── Text segment
LR and RR predicted, similar to y2, that Text has a greater influence on x2 than h. GPR predicted the lowest x2 values for the lowest Text (200 °C) and lowest h (0.06 mm) combination, and the greatest x2 values for Text = 217—222 °C and h = 0.32 mm. KNN predicted that the highest x2 would be obtained from Text = 235–240 °C and h ~ 0.1 mm. LR and RR showed good performance for predicting x2 for conditions A, B, and D and moderate performance for conditions C and E. The experimental x2 values for conditions A, D, E are significantly higher than conditions B and C. However, condition D is similar to condition C in terms of both Text and h. The higher experimental x2 values for conditions A and E compared to B and C are expected due to conditions A and E’s higher Text. Higher Text improved interlayer diffusion and reduced voids between roads, which resulted in higher tensile properties and failure at higher ultimate strain/x2. LR and RR were somewhat successful at capturing this experimental trend, predicting higher x2 values for conditions A, D, and E compared to B and C. Although LR and RR predicted similar x2 for conditions D and E, the experimental x2 value for condition E was significantly higher than condition D. KNN performed moderately well under all print conditions. GPR showed good performance for conditions A and E; moderate for condition C prints; and poor for conditions B and D. GPR and KNN both predicted that x2 would be higher for condition D than condition E, which disagrees with experimental results.

LR and RR both predicted that \(E\) is more affected by h than Text. GPR also predicted a somewhat positive trend of \(E\) with h. Similar to y1, GPR predicted the highest \(E\) would be obtained with Text in the range of 227–222 °C and h = 0.36 mm. In contrast to GPR, KNN predicted that \(E\) would be comparatively lower in Text range of 217–222 °C. The highest \(E\) (52–54 MPa) was observed for Text = 235–240 °C and h = 0.36–0.4 mm as well as Text = 226–231 °C and h = 0.2–0.25 mm. At relatively lower Text (200–213 °C), KNN predicted high values of \(E\) (~ 50 MPa) for h = 0.2–0.4 mm.

The experimental \(E\) values were very close (38–40 MPa) for conditions A, B, C, and D. We observed higher \(E\) value for condition E. Even though conditions A and E are very similar, \(E\) for condition E was substantially higher than condition A. This is surprising and cannot be explained by void content, void location, or melting enthalpy.

LR and RR showed good performance at predicting \(E\) for conditions A and B; moderate for condition E; and poor for conditions C and D. KNN showed good performance for condition D only; moderate for conditions B, C, and E; and poor for condition A. GPR showed good performance for condition E only; moderate for condition B; and poor for conditions A, C, and D. No single model showed good prediction performance for all print conditions. \(E\) for conditions A and B are best predicted by LR and RR. All the models overpredicted \(E\) for condition C and predicted that this condition would have the highest \(E\) among all the conditions. Only KNN showed moderate prediction performance, with 19% error for this condition.
────
→ **Written instruction**: Recast the paragraph of the text on model predictions that begins "LR and RR showed good performance at predicting \(E\)" as a list, keeping its main facts.
── Material provided
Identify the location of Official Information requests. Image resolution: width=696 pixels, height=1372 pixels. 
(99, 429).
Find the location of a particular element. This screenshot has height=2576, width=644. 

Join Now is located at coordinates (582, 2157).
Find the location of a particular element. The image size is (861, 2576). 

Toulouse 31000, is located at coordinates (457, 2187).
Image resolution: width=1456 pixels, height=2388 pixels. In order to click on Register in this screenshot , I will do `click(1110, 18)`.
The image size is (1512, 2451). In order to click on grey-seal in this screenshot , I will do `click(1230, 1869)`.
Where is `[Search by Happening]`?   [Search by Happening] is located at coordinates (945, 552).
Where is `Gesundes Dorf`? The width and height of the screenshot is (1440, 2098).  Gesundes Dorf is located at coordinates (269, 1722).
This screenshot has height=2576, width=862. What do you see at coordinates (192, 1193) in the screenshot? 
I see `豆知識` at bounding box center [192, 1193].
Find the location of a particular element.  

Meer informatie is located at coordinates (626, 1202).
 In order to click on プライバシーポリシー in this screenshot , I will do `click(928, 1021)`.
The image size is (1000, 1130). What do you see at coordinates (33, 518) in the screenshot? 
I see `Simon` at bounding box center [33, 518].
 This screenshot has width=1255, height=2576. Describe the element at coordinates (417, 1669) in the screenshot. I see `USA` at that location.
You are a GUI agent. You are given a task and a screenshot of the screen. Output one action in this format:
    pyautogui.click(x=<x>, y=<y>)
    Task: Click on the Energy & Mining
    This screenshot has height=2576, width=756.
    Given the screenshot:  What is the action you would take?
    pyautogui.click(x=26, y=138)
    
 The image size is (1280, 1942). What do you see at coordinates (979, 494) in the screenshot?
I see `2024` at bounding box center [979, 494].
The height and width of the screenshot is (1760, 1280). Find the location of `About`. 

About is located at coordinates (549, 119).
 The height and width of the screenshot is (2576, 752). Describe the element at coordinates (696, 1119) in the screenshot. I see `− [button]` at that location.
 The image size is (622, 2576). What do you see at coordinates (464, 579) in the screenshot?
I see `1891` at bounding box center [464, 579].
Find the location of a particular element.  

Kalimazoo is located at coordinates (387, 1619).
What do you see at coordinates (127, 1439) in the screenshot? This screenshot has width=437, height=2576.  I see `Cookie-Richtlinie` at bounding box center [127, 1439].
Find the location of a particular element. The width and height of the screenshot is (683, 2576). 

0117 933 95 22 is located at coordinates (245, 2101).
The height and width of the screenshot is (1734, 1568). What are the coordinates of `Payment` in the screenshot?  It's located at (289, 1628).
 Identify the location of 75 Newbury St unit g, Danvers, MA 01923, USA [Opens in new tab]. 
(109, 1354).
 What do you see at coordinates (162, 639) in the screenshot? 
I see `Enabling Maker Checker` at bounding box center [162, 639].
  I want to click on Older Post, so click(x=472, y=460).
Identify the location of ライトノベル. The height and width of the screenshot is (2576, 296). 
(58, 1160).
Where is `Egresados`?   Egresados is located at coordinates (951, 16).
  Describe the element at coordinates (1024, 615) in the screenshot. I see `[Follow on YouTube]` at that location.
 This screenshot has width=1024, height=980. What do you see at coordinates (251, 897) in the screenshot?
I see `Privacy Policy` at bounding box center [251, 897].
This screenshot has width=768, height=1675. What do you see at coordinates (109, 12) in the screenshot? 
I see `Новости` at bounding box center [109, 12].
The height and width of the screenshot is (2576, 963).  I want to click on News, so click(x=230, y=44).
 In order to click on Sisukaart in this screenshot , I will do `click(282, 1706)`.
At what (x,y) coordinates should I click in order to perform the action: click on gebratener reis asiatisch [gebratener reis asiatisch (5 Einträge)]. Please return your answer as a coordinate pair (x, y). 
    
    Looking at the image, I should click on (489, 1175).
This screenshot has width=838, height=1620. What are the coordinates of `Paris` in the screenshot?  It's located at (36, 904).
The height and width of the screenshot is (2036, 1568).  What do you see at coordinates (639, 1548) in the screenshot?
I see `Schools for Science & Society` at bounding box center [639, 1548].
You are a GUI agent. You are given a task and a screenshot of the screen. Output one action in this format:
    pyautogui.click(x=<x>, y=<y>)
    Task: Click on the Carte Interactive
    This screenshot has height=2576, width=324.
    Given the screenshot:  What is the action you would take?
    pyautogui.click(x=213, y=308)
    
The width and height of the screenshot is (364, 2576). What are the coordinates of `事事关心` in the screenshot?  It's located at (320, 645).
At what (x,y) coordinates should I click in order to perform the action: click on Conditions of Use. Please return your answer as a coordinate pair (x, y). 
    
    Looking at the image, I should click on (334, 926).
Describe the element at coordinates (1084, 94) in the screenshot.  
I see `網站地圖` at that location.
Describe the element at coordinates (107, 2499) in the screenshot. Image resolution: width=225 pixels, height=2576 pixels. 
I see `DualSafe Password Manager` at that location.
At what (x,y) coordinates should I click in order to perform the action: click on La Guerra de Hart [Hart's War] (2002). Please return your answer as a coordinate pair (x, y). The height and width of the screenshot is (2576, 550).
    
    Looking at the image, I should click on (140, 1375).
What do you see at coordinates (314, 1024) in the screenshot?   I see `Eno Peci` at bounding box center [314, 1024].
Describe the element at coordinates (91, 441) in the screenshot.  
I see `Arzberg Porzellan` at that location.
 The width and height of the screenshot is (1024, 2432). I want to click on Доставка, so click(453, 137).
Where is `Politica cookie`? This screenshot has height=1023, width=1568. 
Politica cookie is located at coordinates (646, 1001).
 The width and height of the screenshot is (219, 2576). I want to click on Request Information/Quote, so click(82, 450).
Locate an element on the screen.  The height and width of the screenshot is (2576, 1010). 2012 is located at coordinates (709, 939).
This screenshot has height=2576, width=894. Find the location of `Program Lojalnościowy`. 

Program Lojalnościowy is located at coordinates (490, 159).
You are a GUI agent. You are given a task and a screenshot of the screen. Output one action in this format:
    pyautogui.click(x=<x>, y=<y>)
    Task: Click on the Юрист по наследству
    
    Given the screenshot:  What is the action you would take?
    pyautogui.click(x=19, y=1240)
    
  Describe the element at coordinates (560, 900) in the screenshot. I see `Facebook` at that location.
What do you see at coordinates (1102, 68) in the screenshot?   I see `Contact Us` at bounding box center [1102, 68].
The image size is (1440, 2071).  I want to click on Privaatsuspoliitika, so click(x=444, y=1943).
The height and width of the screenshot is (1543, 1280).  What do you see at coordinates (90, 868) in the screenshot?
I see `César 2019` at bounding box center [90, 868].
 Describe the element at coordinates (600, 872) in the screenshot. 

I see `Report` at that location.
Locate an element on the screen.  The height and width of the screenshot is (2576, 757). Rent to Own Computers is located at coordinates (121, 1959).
────
→ **Answer to this problem**:
- LR and RR: good for conditions A and B, moderate for condition E, poor for conditions C and D.
- KNN: good for condition D only, moderate for conditions B, C, and E, poor for condition A.
- GPR: good for condition E only, moderate for condition B, poor for conditions A, C, and D.
- No single model predicted well for all print conditions.
- LR and RR give the best predictions of \(E\) for conditions A and B.
- Every model overpredicted \(E\) for condition C and predicted that it would have the highest \(E\) of all conditions.
- For condition C, only KNN performed moderately, with a 19% error.